#### Short exercise
Extend the passage on the word of God as a seed, beginning immediately after its final sentence.

#### Excerpted text

+---+

Some is hard ground, some is weed-infested ground, some is rocky ground, and some is good and fertile ground. So his disciples asked him, "What is this all about? What are you trying to say?" And Jesus responded, he said, "Here is the meaning: The seed is the word." What word? The word of God.

In other words, the word of God is a seed. It produces after its kind: first the blade, then the ear, then the full corn in the ear, Jesus said. In other words, it will accomplish that which it is intended to do if it is properly sown. If it's sown on hard ground where you're not really willing to receive it, it's not going to produce much if at all.

If it's sown in weedy areas where you refuse to get the weeds out of your life, it's probably going to be taken over by the weeds. But if it's sown in good ground, then it will produce after its kind: 30, 60, and 100-fold. Words matter. God's word matters. God's word actually does matter. "Every word of God is true," the Psalmist said. He is a shield unto them that put their trust in him. Add thou not unto his words, lest he reprove you and you be found a liar.

How do we add unto the word of God? By changing the words, by changing the meaning and application of the words to conform to what we prefer them to say in our cultural milieu. That's how we do it. And we do it with great skill. Believe it or not, Jesus took real pains to address the lawyers of his day.

Now the lawyers of his day were actually religious lawyers. They weren't so much civil lawyers; they were religious lawyers. In other words, they were responsible, they dealt with the word of God, to parse the word of God, to proclaim the word of God. But here's what they did. They took the words of God and then they amplified them to say what they thought they ought to mean and to add to them in such ways as it put burdens on the people far greater than the word itself did.

Jesus said, "You're putting upon people burdens that they cannot bear." The lawyers did it. Lawyers do that to this very day. Sometimes they add to the burden, sometimes they take it away. And we have it done in our churches today. Theologians and pastors serve as lawyers, not over civil matters but over spiritual matters.

And they parse the words of truth in order to make the people feel better toward them, or in order to try to market the gospel, which actually is only formed in the word of truth. But they modify the truth in such ways as to try to make the truth more sellable. The truth is not for sale. Truth is not for sale. It's either for receiving or rejecting, but it's not for sale.

Words matter, and words contain truth. Jesus said in Mark chapter four, he said, "The word is the seed" or "the seed is the word." He also said that the ground upon which the seed is planted is the heart. So words connect with our hearts. That's why Jesus said out of the abundance of the heart the mouth speaks.

+---+

#### Information shown
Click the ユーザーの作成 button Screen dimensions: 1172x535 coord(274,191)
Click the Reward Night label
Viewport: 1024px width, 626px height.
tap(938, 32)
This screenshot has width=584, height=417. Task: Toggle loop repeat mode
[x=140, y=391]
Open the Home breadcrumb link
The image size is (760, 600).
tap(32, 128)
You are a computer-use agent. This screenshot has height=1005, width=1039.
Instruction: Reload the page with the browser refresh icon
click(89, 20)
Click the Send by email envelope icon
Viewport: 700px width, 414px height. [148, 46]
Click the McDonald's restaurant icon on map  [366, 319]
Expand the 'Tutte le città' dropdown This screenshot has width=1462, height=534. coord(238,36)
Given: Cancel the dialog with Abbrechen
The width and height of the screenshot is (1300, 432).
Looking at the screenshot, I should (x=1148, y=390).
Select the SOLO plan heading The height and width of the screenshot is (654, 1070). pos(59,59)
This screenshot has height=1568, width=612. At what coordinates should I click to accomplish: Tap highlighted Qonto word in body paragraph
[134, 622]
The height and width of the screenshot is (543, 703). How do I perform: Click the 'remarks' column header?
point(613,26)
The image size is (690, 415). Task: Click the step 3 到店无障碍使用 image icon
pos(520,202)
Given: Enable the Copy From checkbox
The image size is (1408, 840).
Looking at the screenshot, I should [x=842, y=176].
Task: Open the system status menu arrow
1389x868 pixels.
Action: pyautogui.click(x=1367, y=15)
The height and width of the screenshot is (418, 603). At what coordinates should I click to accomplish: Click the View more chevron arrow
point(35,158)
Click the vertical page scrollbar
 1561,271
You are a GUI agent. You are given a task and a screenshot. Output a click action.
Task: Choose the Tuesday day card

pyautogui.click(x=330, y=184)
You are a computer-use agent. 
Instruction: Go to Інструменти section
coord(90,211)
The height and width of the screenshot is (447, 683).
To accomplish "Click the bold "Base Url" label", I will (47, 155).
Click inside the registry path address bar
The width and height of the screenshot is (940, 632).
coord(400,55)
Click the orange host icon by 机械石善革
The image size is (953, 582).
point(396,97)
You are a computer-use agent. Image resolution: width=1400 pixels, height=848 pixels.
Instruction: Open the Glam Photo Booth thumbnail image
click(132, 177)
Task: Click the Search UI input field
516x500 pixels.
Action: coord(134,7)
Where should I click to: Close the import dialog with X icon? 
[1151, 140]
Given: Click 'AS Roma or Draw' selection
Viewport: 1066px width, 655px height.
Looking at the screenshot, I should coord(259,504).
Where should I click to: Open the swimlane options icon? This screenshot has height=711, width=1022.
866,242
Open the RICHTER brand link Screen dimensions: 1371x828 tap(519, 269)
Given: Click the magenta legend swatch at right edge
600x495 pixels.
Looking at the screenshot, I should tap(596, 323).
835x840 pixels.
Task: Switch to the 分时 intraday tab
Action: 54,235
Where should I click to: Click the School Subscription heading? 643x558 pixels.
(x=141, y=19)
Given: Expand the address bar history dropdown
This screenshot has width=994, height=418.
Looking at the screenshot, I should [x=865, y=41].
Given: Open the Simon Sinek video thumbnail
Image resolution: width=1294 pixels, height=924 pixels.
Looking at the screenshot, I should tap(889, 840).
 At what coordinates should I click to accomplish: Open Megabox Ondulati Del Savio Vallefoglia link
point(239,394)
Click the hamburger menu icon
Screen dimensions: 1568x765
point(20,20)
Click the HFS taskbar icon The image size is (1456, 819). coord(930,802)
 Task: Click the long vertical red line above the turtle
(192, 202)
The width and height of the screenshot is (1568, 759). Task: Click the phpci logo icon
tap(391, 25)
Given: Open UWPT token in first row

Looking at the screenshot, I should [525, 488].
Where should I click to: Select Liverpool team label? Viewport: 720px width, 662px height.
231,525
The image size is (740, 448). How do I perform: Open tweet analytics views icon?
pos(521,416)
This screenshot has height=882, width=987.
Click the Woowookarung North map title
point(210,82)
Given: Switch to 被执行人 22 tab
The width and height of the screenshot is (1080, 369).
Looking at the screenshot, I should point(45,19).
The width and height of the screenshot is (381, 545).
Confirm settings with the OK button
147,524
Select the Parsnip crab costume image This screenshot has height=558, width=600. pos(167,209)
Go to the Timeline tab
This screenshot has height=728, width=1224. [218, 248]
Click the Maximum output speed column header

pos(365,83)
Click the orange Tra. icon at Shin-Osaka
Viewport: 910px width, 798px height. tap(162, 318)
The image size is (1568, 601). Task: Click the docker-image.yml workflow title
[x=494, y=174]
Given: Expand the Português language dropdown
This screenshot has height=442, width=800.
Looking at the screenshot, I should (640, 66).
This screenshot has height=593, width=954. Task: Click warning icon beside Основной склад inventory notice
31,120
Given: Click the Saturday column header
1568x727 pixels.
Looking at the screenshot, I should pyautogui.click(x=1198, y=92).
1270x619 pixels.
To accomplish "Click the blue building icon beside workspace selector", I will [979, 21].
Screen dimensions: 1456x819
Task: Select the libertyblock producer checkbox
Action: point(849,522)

+---+

#### Exercise answer
He's talking about words. Words that come out of the heart. The heart is the ground for which words are conceived, used, and spread abroad. When we speak, we are actually speaking seeds. The seed of truth from the word of God, or other kinds of seeds that we desire, that we prefer, that we want to modify to make easier for people to receive or whatever.

But truth is truth. It is what it is. And it's not to be modified. It's just not to be modified. I looked up this matter of truth, just asked the question of the famous moderator of all truth, Google. Truth is fundamentally defined as the conformity of statements, beliefs, or thoughts with reality and actual facts. From whose viewpoint? God's viewpoint.

It represents the way things actually are rather than how they are imagined or desired to be. While often objective and independent of personal opinion, it can also encompass personal subjective experiences. That becomes a person's view of truth. One might say, "Well, that's my truth because this is the experience that I had."

But objective truth is independent of belief, while subjective truth relates to personal experiences and feelings. What we have done is defaulted from objective truth in favor of subjective truth in America. And that's led to all kinds of problems. Historical truths are no longer truths but are redefined.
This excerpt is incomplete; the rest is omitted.